Nunca falho, não necessito de manual de instruções,
nem de técnicos que me consertem. Dispenso oficinas e ferramentas.
Sou isento a vírus, embora figure no cardápio das
traças. Se algo em mim o leitor não entende, há
um similar que explica todos os meus vocábulos.
Através de mim as pessoas viajam sem sair do lugar. Não
é fantástico? Basta abrir-me e posso levá-las
a Roma dos Césares ou à Índia dos brâmanes,
aos estúdios de Hollywood ou ao Egito dos faraós,
ao modo como as baleias cuidam de seus filhos e aos paradoxos
dos buracos negros.
Sou feito de papiro, pergaminho, papel, plástico e, hoje,
existo até como matéria virtual. Domino todos os
ramos do conhecimento humano. E, ao contrário dos seres
humanos, jamais esqueço. Se me consultam, elucido dúvidas,
respondo indagações, estimulo a reflexão,
desperto emoções e idéias.
Posso ensinar qualquer idioma: tupi, grego, chinês ou russo.
Até línguas mortas, como o latim. Introduzo as pessoas
na meditação zen-budista e nos segredos da culinária
mineira, nas partículas subatômicas e na história
do automóvel, nas maravilhas dos jardins suspensos da Babilônia
e nos hábitos dos escorpiões.
Para utilizar-me, a pessoa escolhe o lugar mais confortável:
cama, sofá da sala, tamborete da cozinha, degrau da escada
ou banco do ônibus. Trago a ela os poemas de Fernando Pessoa
e os salmos da Bíblia; as noções de como
operar um monitor de TV e a biografia de John Lennon; as viagens
de Marco Pólo e os cálculos da propulsão
das naves espaciais.
Trabalho em silêncio, e nunca incomodo ninguém, pois
jamais insisto. É o meu leitor que se cansa e, neste caso,
pode fechar-me e continuar a leitura horas ou dias depois. Não
fujo, não saio do lugar, não abandono quem cuida
de mim. Fico ali à espera, em cima de uma mesa ou enfiado
numa prateleira, sem alterar o meu humor.

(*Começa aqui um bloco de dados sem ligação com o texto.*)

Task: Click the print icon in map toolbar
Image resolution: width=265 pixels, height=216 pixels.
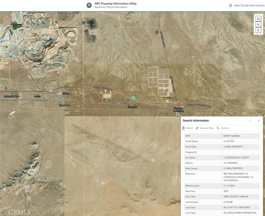Action: pos(258,19)
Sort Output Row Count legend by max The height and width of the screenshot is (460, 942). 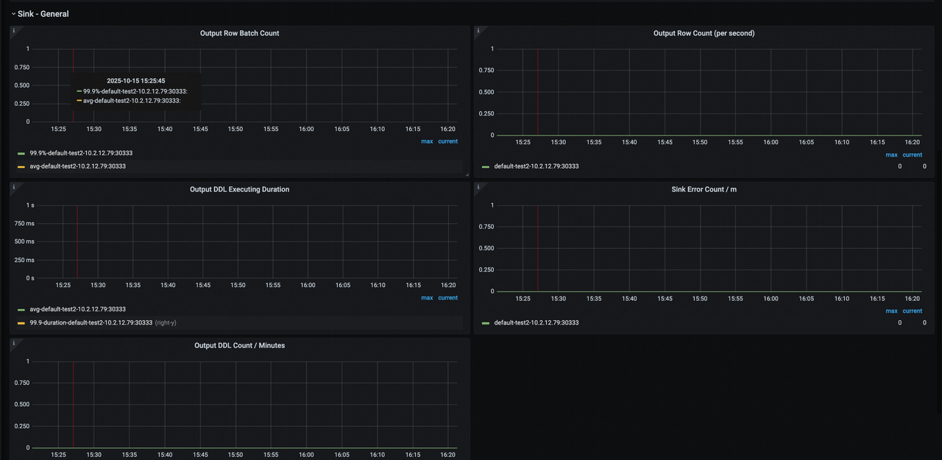coord(891,155)
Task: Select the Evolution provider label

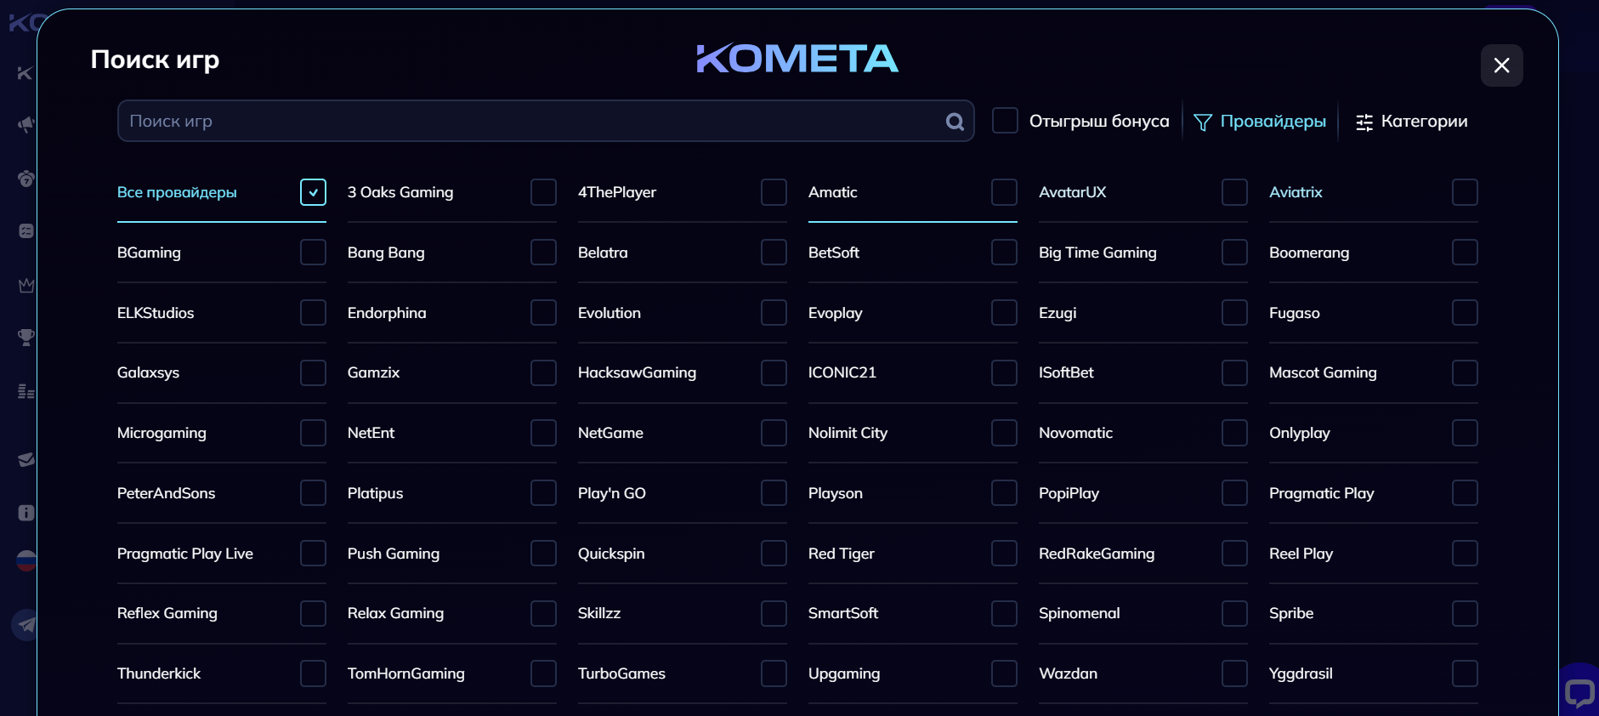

Exceto quando sou alvo
da cobiça de pessoas sem escrúpulos, que me roubam
de meus legítimos donos.
Revelo a quem me procura o que for de seu interesse: como cuidar
do jardim ou detalhes da Guerra do Paraguai; a incrível
paixão entre Romeu e Julieta ou a atribulada vida amorosa
de Elvis Presley; os segredos de fabricação de um
bom vinho ou as mil e uma interpretações de As Mil
e Uma Noites.
Pode-se estar comigo e, ao mesmo tempo, ouvir música ou
viajar de trem, navio ou avião, sem necessidade de pagar
a minha passagem. Sou transportável, manipulável
e até descartável. Mas costumo enganar a quem confia
nas aparências: nem sempre o meu rosto revela o conteúdo.
Sem mim, a humanidade teria perdido a memória. E, possivelmente,
não ficaria sabendo que Deus se revelou a ela. Sou portador
de epifanias e sonhos, tragédias e esperanças, dores
e utopias. E sou também uma obra de arte, dependendo de
como os meus autores tecem e bordam as letras que preenchem as
minhas páginas.
Livre e lido, sou livro.
PS: A Bienal do Livro de São Paulo abre as suas
portas de 25 de abril a 5 de maio.
Frei Betto é
escritor, autor de A Obra do Artista uma visão holística
do Universo (Ática), entre outros livros.